Pero no todo fue potencia y guitarreo, claro; las existencias de pañuelos de papel se agotaron con una andanada irresistible para corazones spinetteanos. Del Güercio volvió para la brevísima y bellísima “Leves instrucciones”; Goldín, dueño de una voz ideal para cantar a Spinetta, hizo historia con una monumental “Cristálida” y su visita a “Casas marcadas”; Ferrón, otra garganta ideal para la ocasión, brilló con “Es la medianoche”; después de “Durazno sangrando”, Sujatovich y Machi se trenzaron en una “Era de uranio” conmovedora; Malosetti expresó su orgullo de tocar “Cementerio club” con el mismo Gustavo Spinetta que grabó en Artaud; Gieco cantando “Todas las hojas son del viento” fue un lujo para atesorar en la memoria; la imagen en pantalla del mismo Luis cantando “Hiedra al sol” con Cardone y Fontana acompañando en escena venció las últimas resistencias.

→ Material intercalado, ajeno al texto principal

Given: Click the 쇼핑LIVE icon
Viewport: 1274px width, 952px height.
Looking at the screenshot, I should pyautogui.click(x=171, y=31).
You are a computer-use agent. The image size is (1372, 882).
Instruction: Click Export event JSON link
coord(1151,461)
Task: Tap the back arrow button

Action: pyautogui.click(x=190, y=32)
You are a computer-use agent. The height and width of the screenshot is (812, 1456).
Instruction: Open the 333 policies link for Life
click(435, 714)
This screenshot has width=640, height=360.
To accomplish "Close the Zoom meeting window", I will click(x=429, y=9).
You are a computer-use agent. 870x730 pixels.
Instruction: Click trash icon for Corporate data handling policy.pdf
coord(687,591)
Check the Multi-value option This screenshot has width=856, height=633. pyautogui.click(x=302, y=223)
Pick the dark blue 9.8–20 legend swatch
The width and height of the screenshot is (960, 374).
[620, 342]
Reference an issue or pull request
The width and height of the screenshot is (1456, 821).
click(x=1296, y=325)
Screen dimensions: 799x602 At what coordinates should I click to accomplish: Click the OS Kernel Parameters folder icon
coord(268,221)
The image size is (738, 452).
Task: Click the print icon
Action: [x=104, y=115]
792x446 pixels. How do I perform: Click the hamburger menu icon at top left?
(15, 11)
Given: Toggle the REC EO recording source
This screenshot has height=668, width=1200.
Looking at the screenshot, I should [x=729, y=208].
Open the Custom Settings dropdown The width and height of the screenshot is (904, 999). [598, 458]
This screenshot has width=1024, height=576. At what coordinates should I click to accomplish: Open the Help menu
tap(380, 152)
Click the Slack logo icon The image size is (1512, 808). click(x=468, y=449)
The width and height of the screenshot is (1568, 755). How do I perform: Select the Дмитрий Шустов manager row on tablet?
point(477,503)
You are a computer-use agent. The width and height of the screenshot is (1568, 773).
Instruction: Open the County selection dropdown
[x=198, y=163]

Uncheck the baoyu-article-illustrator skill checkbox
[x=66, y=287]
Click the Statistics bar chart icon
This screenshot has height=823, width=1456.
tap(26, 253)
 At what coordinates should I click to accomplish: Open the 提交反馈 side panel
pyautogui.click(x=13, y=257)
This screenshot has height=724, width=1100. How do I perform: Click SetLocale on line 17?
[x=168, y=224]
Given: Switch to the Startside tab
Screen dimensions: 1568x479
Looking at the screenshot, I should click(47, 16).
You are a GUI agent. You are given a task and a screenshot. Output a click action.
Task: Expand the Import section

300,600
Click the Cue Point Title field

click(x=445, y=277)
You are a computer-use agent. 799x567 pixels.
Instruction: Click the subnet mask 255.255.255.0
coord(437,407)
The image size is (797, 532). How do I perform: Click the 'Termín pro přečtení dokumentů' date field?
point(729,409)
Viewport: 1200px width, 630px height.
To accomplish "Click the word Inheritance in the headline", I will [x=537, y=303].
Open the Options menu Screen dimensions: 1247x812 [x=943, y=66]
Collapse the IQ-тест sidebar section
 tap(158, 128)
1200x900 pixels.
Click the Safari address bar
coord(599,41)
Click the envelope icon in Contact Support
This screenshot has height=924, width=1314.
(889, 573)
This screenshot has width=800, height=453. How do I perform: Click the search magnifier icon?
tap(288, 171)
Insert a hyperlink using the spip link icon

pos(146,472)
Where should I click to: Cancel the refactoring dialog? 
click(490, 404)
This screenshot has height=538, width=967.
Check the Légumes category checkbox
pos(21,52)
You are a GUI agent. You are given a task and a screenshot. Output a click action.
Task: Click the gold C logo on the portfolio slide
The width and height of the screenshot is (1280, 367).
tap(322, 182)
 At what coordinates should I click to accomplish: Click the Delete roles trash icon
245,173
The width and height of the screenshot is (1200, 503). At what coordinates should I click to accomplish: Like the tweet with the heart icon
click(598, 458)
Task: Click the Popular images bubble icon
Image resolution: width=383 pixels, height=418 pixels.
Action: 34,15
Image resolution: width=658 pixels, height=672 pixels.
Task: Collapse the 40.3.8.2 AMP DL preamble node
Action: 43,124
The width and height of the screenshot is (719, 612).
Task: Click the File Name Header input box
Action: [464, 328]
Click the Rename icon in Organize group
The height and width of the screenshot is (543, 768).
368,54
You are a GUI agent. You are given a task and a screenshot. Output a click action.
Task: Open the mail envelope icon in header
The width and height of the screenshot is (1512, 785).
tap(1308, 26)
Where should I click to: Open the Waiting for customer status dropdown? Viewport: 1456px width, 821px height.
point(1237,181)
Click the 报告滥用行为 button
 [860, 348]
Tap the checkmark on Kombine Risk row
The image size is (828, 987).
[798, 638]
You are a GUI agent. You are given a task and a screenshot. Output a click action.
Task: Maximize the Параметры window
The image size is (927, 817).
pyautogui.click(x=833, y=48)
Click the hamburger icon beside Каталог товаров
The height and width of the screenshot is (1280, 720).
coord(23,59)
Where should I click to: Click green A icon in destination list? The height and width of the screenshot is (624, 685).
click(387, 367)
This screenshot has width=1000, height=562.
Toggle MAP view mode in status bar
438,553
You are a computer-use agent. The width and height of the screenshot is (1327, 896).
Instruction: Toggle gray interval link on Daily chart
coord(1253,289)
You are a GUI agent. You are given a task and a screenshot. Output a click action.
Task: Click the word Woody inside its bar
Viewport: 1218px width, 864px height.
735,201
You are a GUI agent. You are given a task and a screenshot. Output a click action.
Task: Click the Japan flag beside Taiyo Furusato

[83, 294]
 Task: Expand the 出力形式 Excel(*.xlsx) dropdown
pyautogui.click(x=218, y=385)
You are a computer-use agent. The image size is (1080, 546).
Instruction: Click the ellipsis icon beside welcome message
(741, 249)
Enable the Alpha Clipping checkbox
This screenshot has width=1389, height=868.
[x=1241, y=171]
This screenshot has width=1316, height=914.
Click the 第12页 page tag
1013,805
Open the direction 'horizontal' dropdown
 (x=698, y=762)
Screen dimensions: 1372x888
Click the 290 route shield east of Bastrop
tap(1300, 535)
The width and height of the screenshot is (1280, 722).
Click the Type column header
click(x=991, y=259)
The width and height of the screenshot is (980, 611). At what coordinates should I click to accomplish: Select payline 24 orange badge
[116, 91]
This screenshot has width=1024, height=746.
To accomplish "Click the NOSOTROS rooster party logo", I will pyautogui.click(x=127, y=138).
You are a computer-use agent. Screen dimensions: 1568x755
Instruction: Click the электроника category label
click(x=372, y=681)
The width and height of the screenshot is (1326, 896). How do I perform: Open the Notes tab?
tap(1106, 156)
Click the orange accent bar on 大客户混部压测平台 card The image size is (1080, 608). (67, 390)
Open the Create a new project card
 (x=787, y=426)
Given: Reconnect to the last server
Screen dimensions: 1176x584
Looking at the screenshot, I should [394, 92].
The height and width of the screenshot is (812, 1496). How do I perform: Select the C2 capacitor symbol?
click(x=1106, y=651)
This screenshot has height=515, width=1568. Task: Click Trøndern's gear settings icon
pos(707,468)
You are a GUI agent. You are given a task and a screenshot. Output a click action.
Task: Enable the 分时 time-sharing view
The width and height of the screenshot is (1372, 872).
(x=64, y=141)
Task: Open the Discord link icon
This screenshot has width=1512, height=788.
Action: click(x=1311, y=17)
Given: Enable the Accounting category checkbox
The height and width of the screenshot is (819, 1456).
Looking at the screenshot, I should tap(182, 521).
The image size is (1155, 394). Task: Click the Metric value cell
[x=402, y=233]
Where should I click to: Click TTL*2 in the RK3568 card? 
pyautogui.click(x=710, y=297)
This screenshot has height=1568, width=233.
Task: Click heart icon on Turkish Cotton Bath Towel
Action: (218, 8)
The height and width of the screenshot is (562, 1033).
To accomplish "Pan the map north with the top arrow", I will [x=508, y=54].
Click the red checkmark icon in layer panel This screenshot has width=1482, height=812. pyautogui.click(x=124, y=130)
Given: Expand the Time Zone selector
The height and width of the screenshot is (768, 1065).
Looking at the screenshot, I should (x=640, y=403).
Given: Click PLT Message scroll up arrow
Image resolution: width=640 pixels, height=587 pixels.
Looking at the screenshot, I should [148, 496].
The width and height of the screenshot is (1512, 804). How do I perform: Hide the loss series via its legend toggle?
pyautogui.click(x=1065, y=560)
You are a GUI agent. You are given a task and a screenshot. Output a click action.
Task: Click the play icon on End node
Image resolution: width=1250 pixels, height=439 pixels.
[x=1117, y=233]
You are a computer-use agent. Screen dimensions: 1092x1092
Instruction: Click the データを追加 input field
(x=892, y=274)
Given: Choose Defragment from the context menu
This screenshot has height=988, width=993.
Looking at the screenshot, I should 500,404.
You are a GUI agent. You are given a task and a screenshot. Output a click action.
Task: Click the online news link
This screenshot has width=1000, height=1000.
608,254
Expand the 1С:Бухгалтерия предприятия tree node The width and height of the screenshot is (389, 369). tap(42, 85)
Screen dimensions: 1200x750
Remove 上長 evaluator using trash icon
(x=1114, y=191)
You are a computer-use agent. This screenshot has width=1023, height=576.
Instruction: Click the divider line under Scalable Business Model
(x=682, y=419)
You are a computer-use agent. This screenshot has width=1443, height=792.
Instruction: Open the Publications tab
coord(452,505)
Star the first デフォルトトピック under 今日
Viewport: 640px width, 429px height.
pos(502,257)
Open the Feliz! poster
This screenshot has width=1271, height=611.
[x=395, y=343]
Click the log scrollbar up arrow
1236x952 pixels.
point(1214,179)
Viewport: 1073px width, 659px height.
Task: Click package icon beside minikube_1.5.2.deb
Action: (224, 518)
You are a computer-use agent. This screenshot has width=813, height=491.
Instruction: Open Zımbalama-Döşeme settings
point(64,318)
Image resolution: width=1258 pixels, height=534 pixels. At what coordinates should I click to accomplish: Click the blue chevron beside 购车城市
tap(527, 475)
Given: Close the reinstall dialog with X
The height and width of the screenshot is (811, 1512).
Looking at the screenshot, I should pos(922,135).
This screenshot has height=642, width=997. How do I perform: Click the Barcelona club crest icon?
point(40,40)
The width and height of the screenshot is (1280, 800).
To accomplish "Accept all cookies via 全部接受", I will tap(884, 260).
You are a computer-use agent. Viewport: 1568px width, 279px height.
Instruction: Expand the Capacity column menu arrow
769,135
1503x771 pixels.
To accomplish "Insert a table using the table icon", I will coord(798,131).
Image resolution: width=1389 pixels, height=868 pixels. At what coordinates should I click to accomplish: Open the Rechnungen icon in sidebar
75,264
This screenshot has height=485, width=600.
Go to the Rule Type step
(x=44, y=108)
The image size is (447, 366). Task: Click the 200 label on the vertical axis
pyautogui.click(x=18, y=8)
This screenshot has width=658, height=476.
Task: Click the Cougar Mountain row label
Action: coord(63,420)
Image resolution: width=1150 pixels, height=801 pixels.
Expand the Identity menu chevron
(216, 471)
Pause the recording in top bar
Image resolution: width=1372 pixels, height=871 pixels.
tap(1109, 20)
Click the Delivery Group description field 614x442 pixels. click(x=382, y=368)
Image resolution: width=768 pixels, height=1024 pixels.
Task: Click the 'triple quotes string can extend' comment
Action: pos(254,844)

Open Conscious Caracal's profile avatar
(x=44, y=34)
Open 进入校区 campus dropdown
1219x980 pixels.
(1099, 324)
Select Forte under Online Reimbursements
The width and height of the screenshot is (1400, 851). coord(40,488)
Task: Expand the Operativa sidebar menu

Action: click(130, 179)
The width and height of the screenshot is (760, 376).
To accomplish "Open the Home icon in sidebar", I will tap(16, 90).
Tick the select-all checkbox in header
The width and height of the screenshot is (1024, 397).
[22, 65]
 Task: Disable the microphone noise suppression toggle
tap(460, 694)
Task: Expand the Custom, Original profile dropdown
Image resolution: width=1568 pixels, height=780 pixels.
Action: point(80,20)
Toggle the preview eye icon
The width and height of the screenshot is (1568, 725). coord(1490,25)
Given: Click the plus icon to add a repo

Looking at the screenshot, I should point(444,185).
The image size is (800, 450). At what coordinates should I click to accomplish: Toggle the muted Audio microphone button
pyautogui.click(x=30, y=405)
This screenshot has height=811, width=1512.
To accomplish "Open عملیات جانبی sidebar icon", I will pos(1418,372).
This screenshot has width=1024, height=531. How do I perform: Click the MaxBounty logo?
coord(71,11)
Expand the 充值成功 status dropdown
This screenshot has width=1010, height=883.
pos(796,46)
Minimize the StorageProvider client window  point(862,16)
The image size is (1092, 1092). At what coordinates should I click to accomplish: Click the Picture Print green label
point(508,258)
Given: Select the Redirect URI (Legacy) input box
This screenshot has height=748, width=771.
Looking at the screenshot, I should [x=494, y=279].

Para cuando el horario apremiaba, las últimas escenas dejaron el símbolo de Mollo y León dedicando “8 de octubre” a la lucha de Conduciendo a Conciencia y un final con todos los músicos en escena desatando la pura fiesta con “Rutas argentinas”. Pero antes se pudo vivir uno de esos momentos que sirven para resumir todo lo que puede producir la obra de un tipo irrepetible, cuando solo los tecladistas acompañaron a la multitud cantando “Quedándote o yéndote”. Bajo el cielo estrellado, la magia podía tocarse con las manos. El rostro de Luis Alberto en la pantalla podría dar rienda suelta a la tristeza, pero al cabo lo que dejó El Marcapiel fue pura emoción, alimento para el alma. Porque la ausencia sigue doliendo, pero las canciones permanecen. Toda la música que cuelga suena por nosotros.